Epígrafe de Caturo é a peça em destaque na iniciativa “Um Mês, Uma Peça”

A Epígrafe de Caturo, filho de Viriato, é a peça escolhida para destaque no mês de março, no âmbito da iniciativa “Um Mês, Uma Peça 2026”, dinamizada pela Sociedade Martins Sarmento. O elemento, datado do século I d. C., foi descoberto a 3 de setembro de 1880, durante as escavações conduzidas por Francisco Martins Sarmento na acrópole da Citânia de Briteiros, em Guimarães.

© SMS

Trata-se de um bloco de granito com 38 x 48 x 26 centímetros, onde se encontra gravada a inscrição latina “[C]aturo / Viriatis”, identificando Caturo como filho de Viriato. A peça foi encontrada no decorrer da escavação de um dos bairros habitacionais e estaria associada a um conjunto doméstico. Admite-se que tenha integrado uma ombreira ou lintel, podendo assinalar o nome do proprietário na entrada da habitação voltada para a rua principal.
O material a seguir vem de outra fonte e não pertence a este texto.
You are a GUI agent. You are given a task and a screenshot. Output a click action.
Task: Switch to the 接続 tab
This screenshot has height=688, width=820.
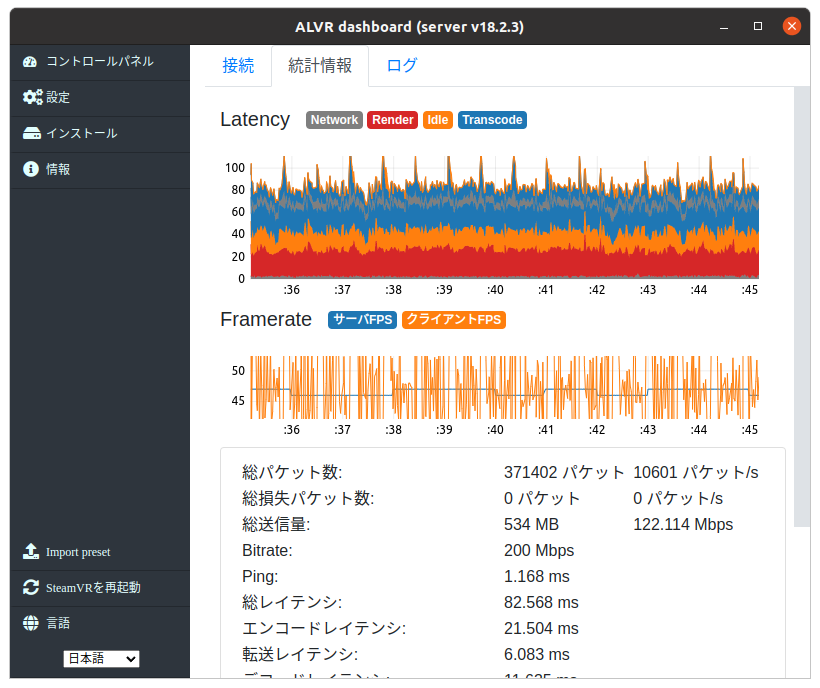tap(238, 65)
A inscrição, simples e composta apenas por dois nomes próprios, permite compreender como, no século I d. C., as elites locais recorriam já à escrita latina para afirmar identidade e estatuto social. Embora a epígrafe seja desse período, a casa a que estaria ligada será anterior, refletindo um momento de transição em que tradições construtivas indígenas coexistiam com influências romanas.

Esta peça é hoje valorizada não apenas pelo seu significado arqueológico, mas também por constituir um testemunho da identidade das comunidades que habitaram a Citânia de Briteiros, evidenciando as transformações culturais vividas no Noroeste peninsular durante a Antiguidade.